Clutter suppression for airborne FDA-MIMO radar using multi-waveform adaptive processing and auxiliary channel STAP

Range dependent clutter suppression is a challenging problem in non-side-looking airborne radar, especially in the presence of range ambiguity. To deal with this problem, this paper proposes a two-stage adaptive clutter suppression method. It utilizes the degrees of freedom in range, angle and time domains provided by a frequency diverse array multiple-input multiple-output (FDA-MIMO) radar. In the first stage, a novel multi-waveform based adaptive beamforming in joint transmit-receive (Tx-Rx) domain is proposed for range-ambiguous clutter suppression. Analysis on second-order statistic property shows that the clutter data obtained from multiple waveforms with disjoint frequency bands are (approximately) independent and identically distributed (IID) in joint Tx-Rx spatial domain.

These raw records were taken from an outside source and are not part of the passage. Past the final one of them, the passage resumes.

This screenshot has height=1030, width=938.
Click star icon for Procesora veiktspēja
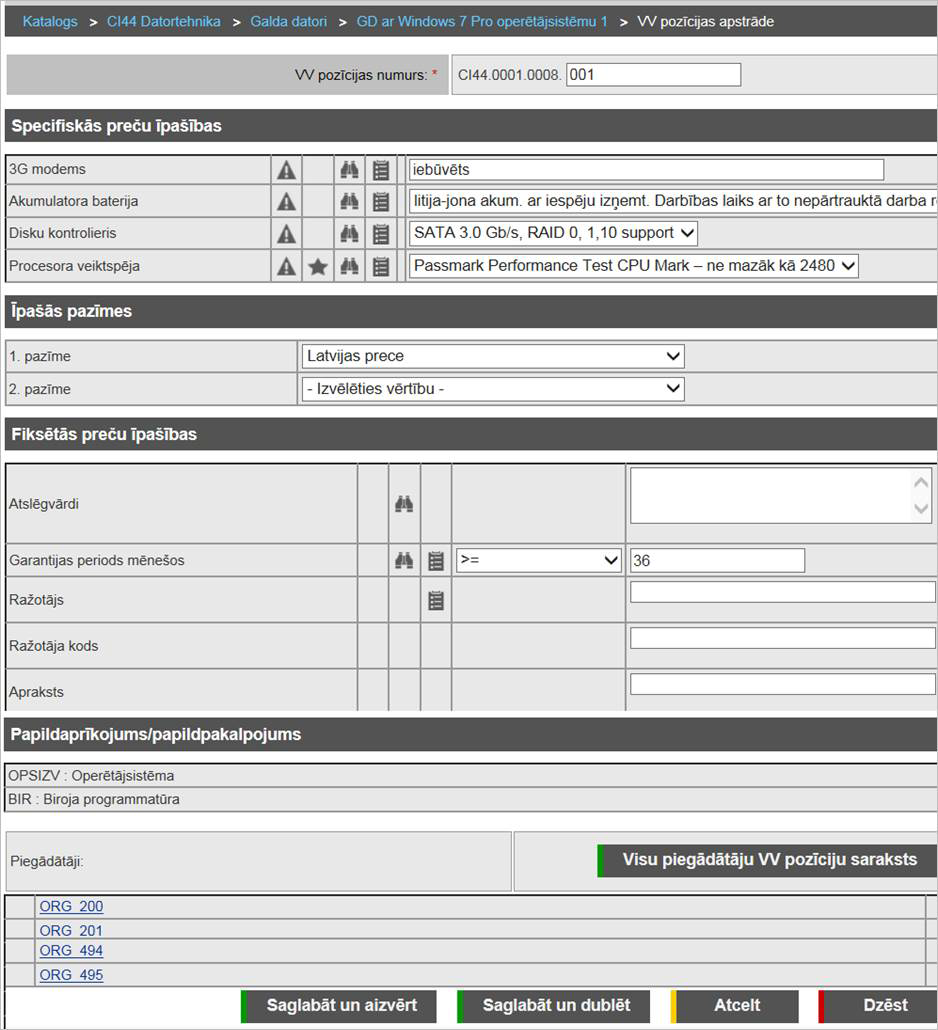tap(318, 266)
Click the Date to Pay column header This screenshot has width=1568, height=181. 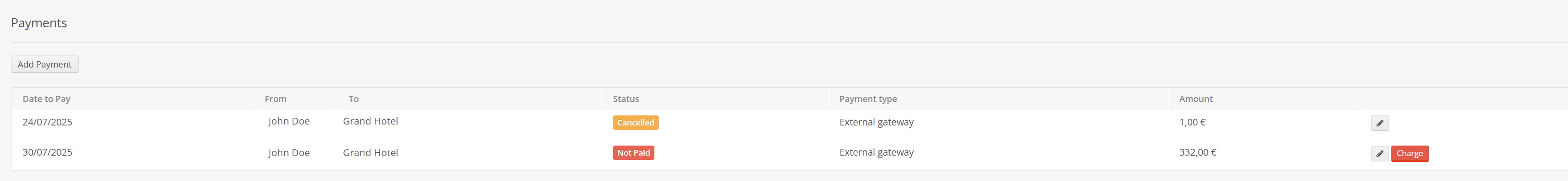pyautogui.click(x=46, y=99)
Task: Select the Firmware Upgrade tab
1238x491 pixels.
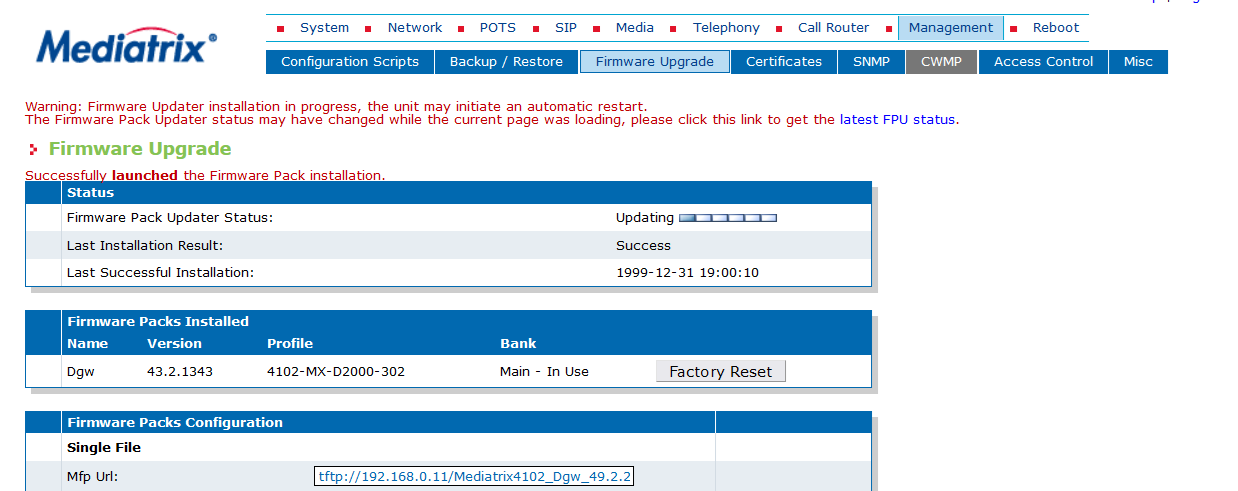Action: tap(655, 62)
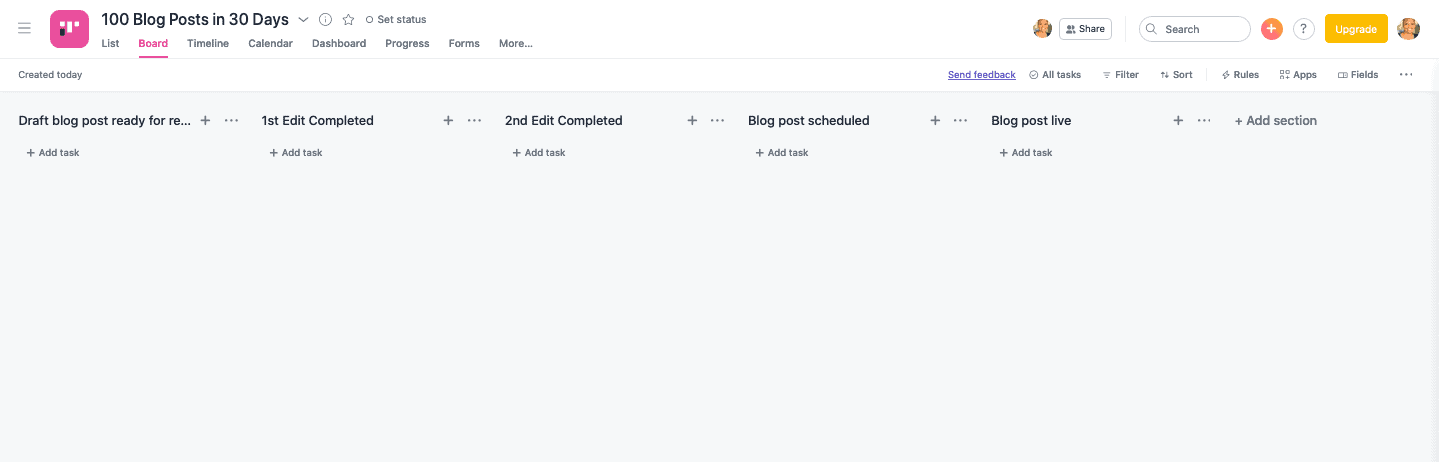Screen dimensions: 1439x462
Task: Open more options for Blog post live column
Action: pyautogui.click(x=1204, y=120)
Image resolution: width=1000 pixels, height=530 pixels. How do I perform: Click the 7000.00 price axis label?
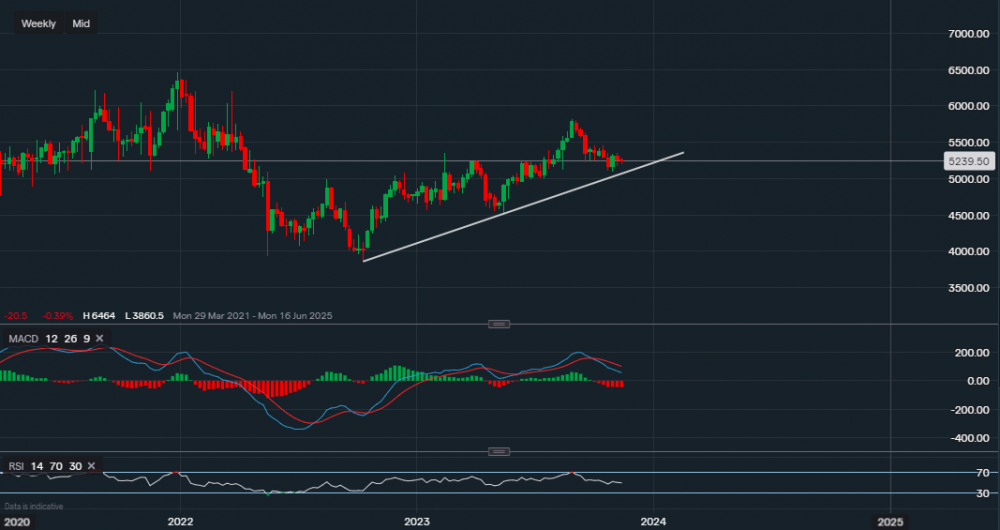969,34
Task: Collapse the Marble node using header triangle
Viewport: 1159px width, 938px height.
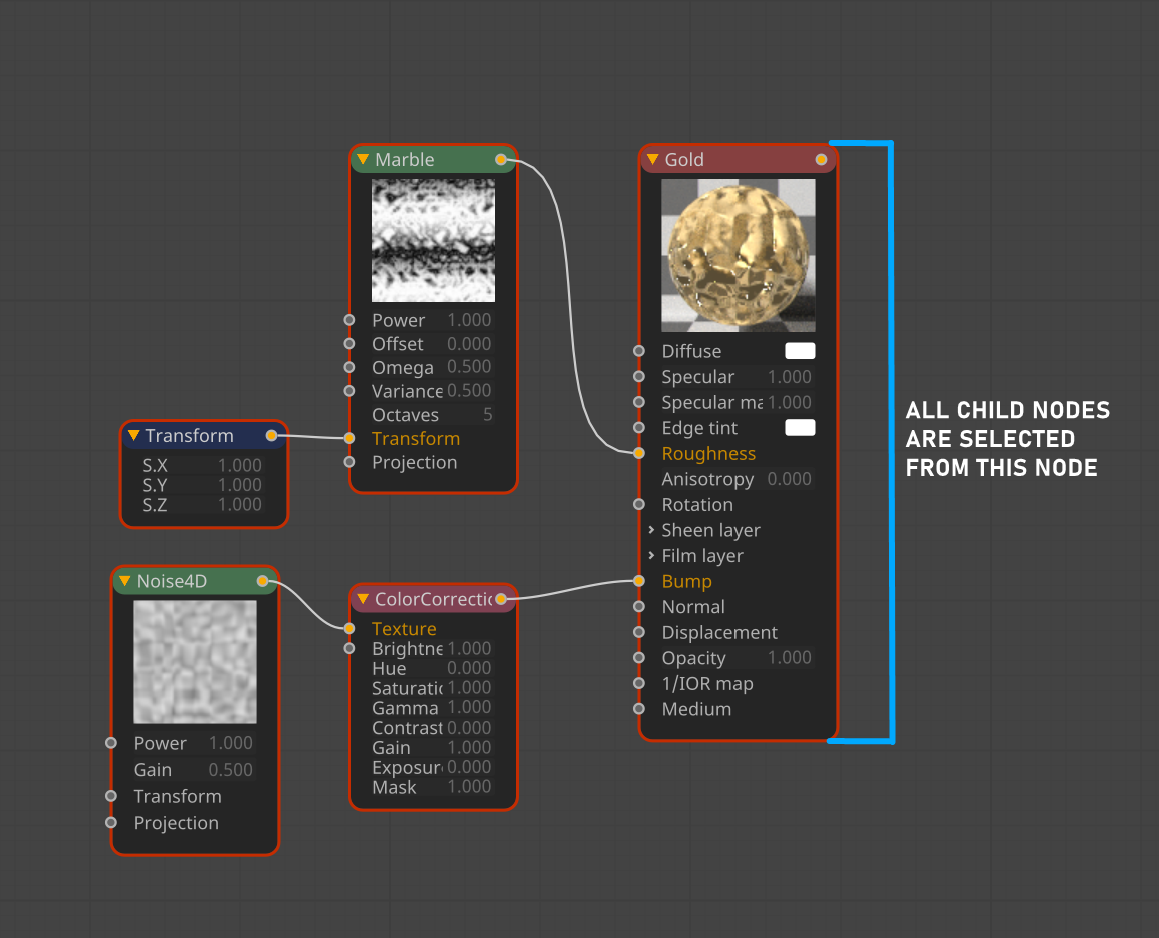Action: (363, 160)
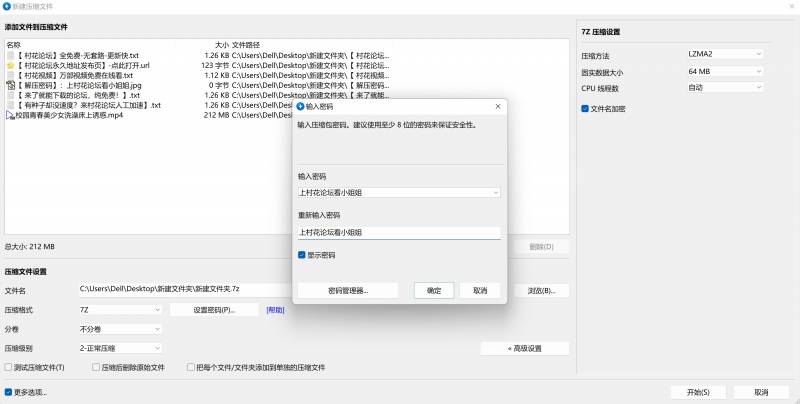This screenshot has width=800, height=404.
Task: Open the 密码管理器 button
Action: coord(348,290)
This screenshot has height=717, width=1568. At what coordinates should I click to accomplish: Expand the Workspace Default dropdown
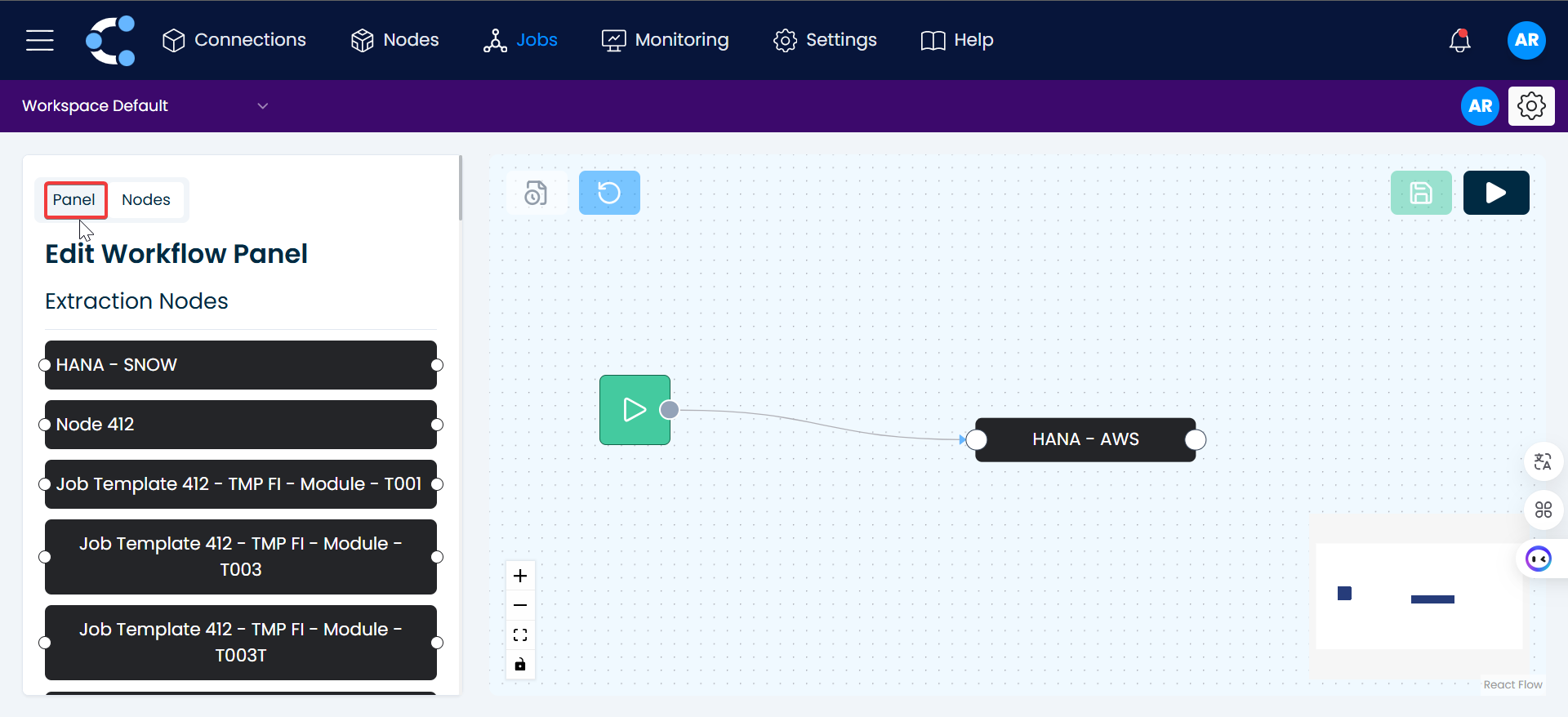pos(262,106)
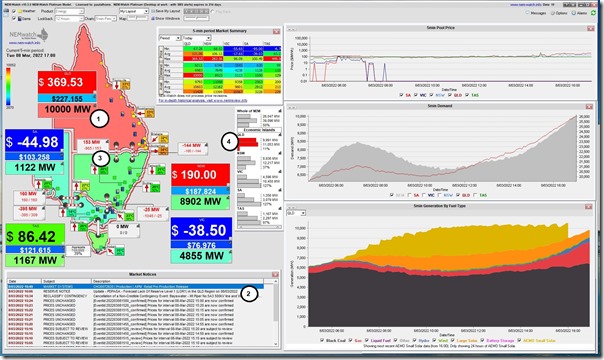Click the Market Notices vertical scrollbar
This screenshot has width=604, height=360.
point(276,313)
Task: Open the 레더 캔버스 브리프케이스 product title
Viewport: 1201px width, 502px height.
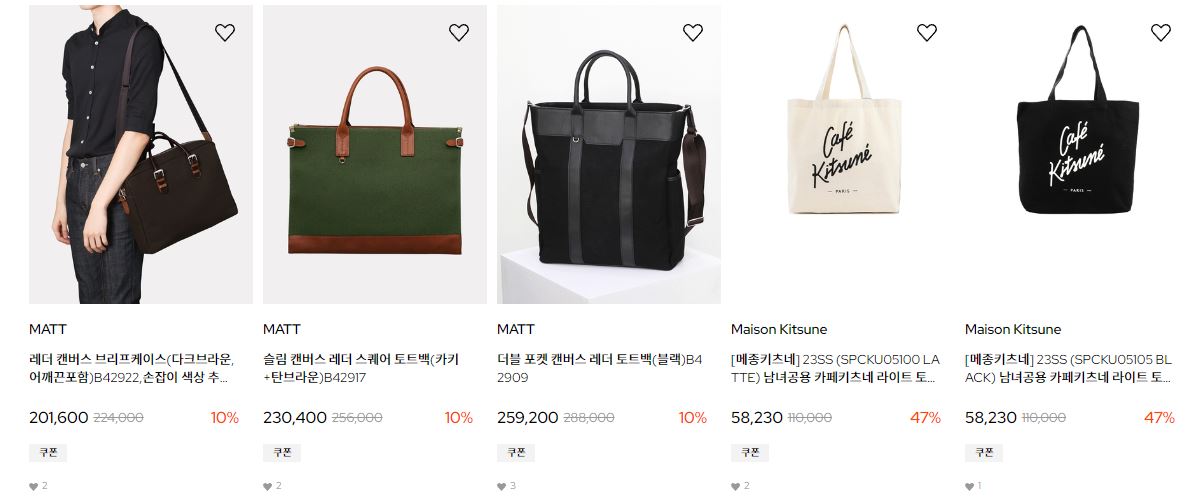Action: pos(132,368)
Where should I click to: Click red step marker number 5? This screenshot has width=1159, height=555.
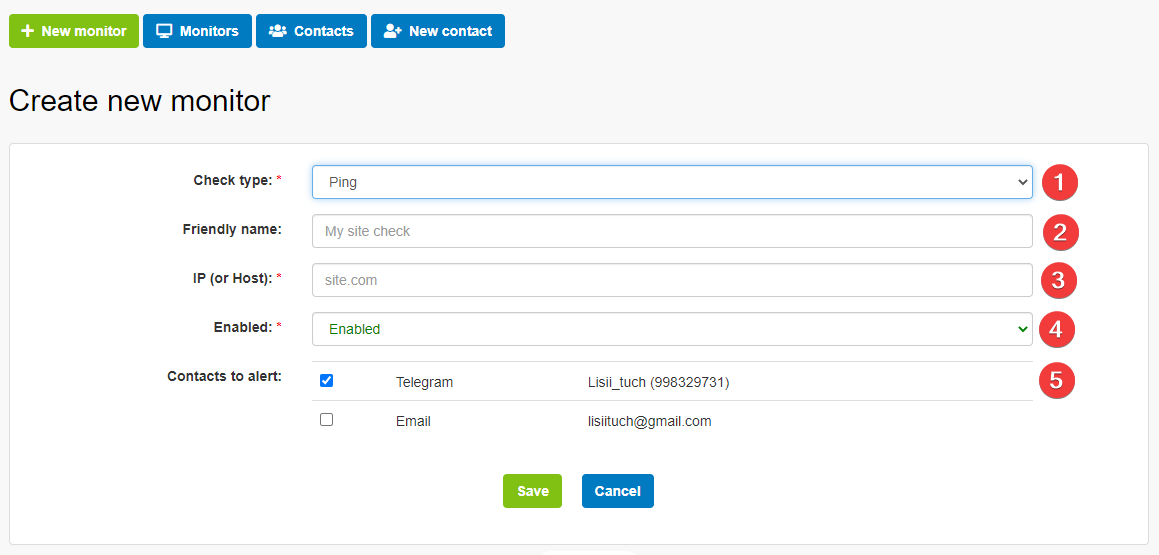pyautogui.click(x=1057, y=379)
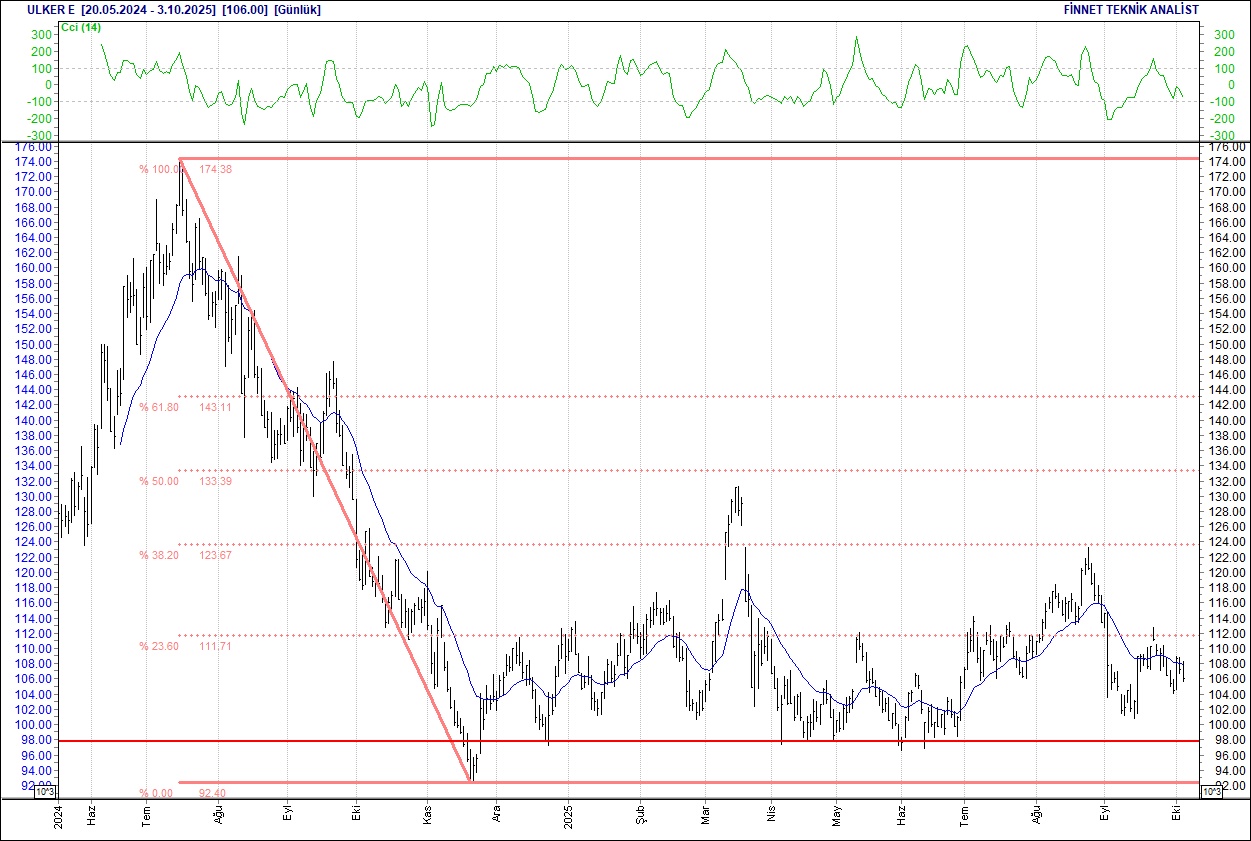Select the red horizontal support line at 98
The width and height of the screenshot is (1251, 841).
tap(700, 741)
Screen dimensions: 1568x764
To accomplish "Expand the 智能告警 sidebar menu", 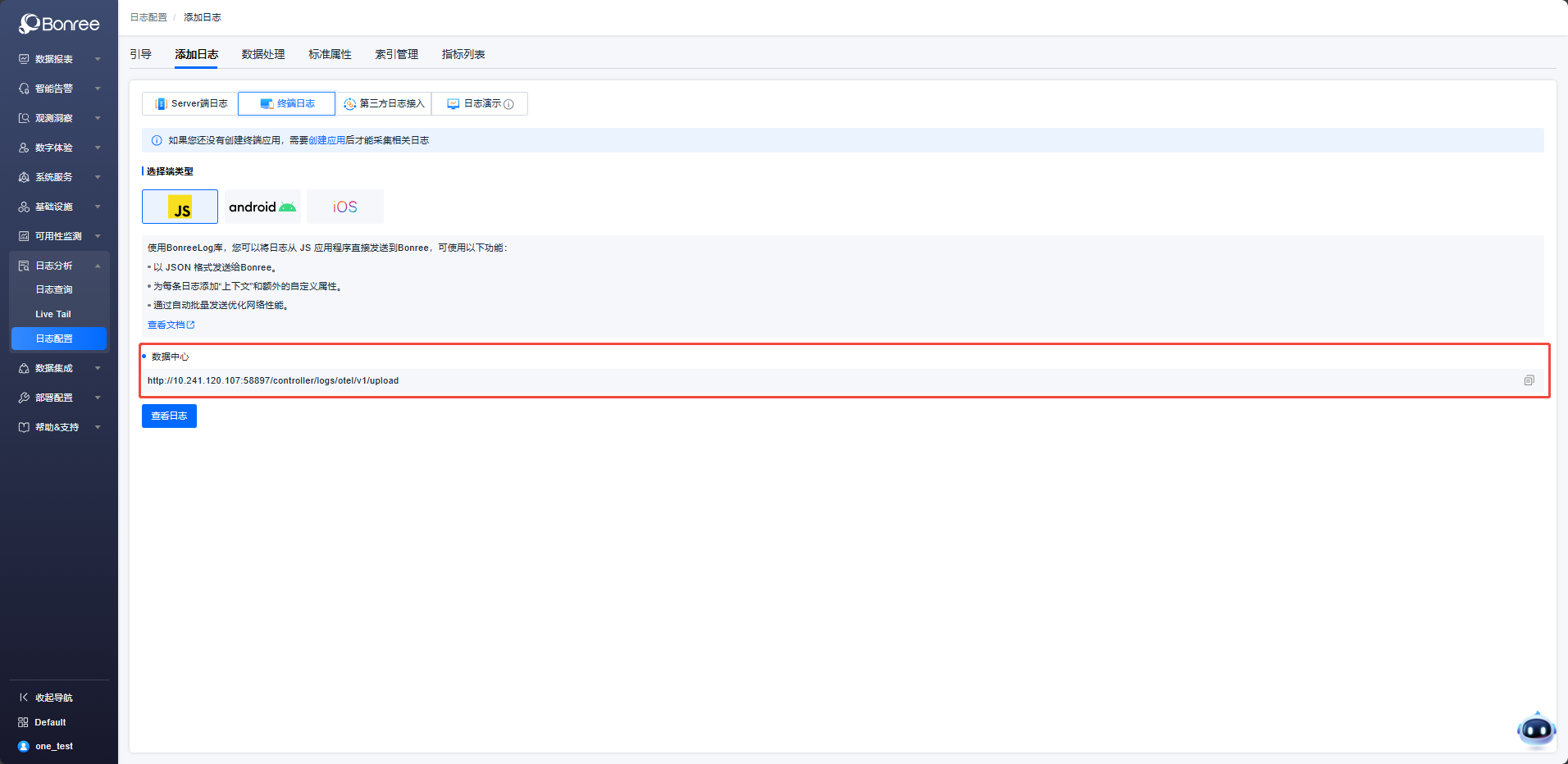I will [59, 89].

By exploiting this characteristic, a target-free Tx-Rx covariance matrix is estimated by the IID data, which are extracted from carefully designed secondary waveforms. Therefore, a near-optimal Tx-Rx response is achieved, and range-ambiguous clutter can be suppressed effectively. In the second stage, a new auxiliary channel based space-time adaptive processing approach incorporated with range dependence compensation is devised for residual clutter suppression. It takes full advantage of the prior knowledge of clutter spectrum. Thus, excellent clutter suppression performance can be obtained by the proposed approach. Simulation results demonstrate the effectiveness of the proposed method.